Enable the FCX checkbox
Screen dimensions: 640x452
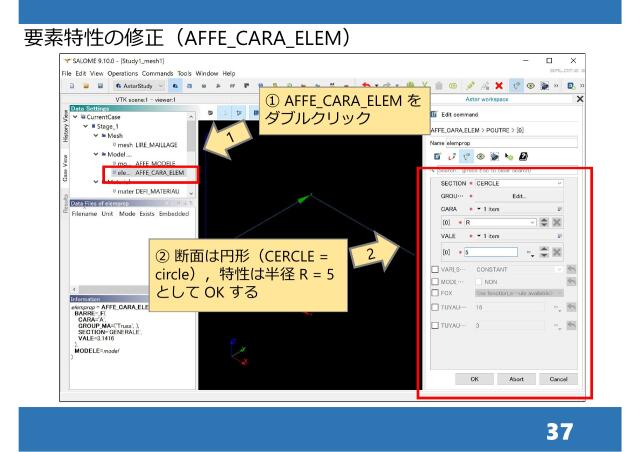tap(433, 295)
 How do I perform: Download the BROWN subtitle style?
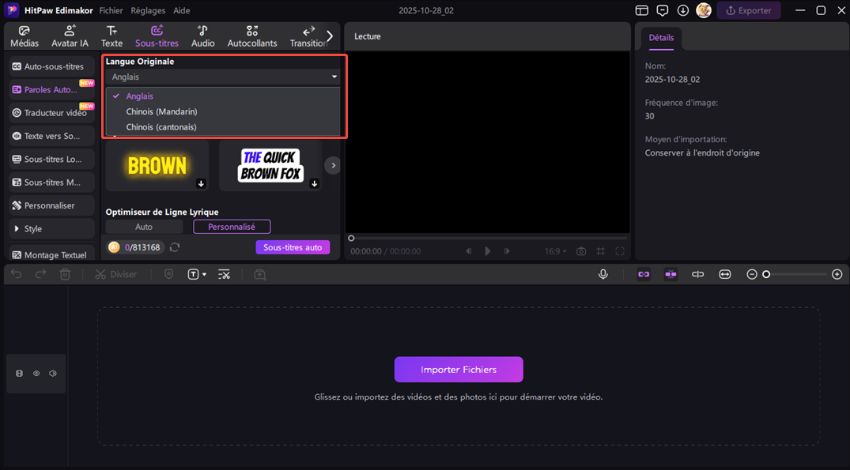tap(201, 184)
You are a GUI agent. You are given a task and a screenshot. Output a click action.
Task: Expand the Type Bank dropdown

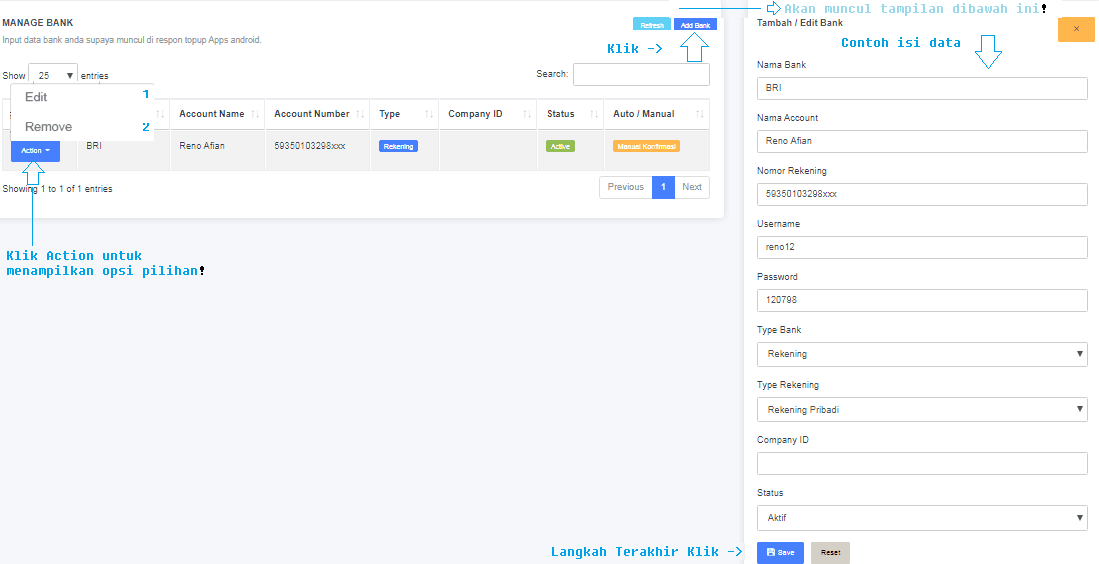pyautogui.click(x=921, y=354)
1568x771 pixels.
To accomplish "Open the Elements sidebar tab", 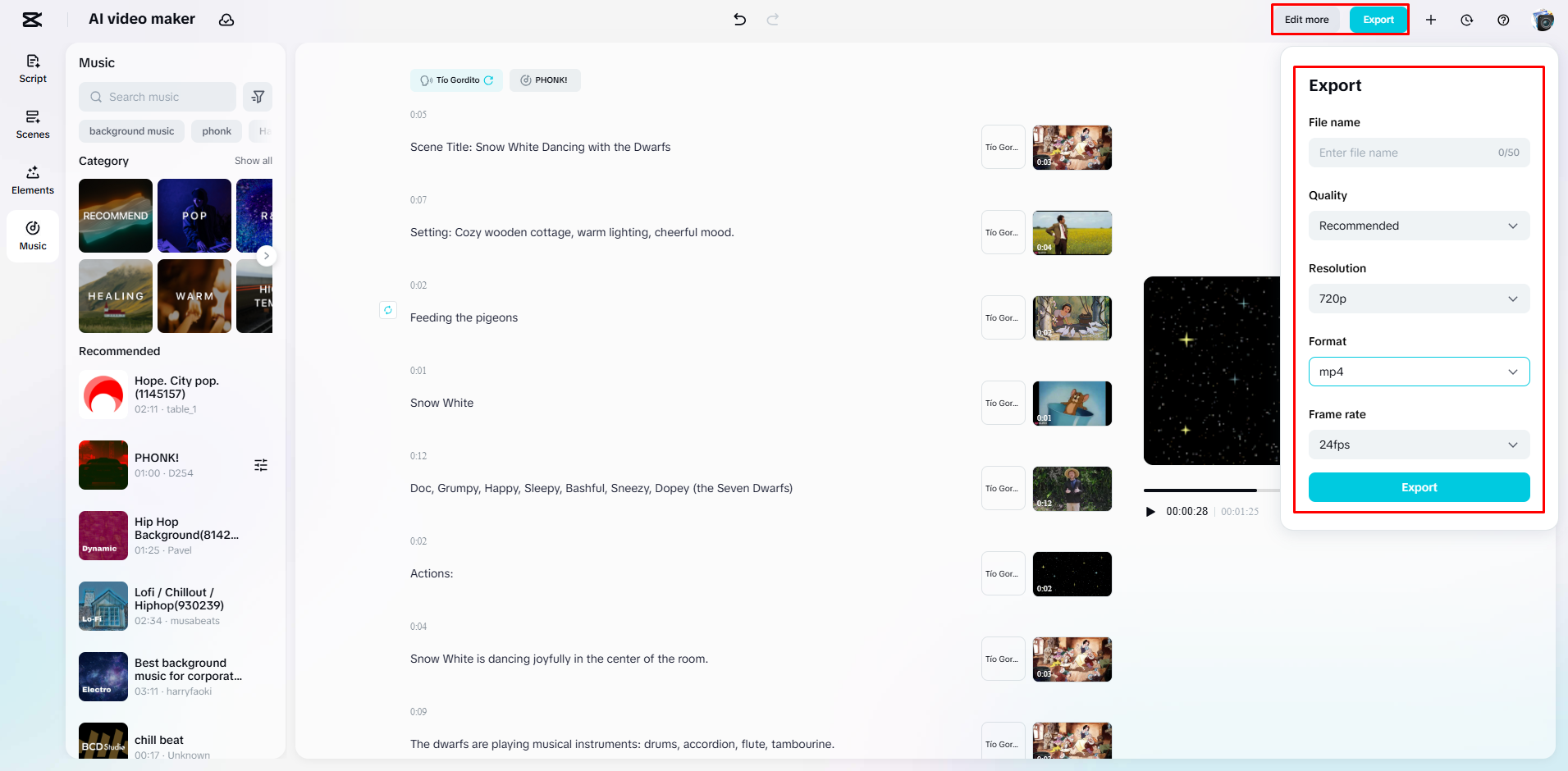I will pyautogui.click(x=33, y=180).
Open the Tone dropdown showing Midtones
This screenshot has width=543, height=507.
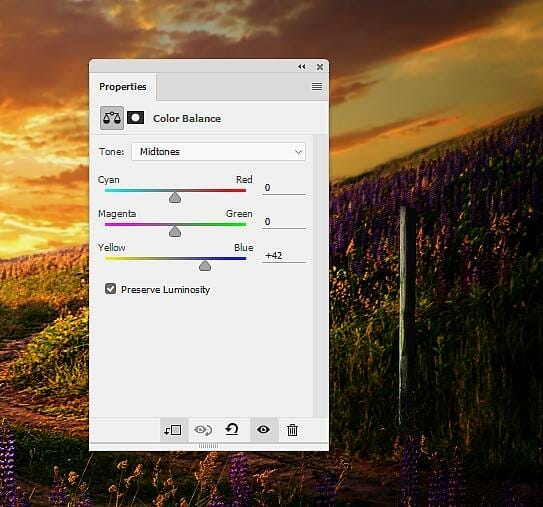(219, 152)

===

When you reach the line containing "Screen dimensions: 640x452" in the entries above, begin restating word for word, and stop once the line containing "1568x771 pixels." has been given. Omit the pictures.

Result of the task
Screen dimensions: 640x452
tap(433, 295)
 How do I perform: Download the BROWN subtitle style?
tap(201, 184)
You are a GUI agent. You are given a task and a screenshot. Output a click action.
Task: Expand the Type Bank dropdown

pyautogui.click(x=921, y=354)
1568x771 pixels.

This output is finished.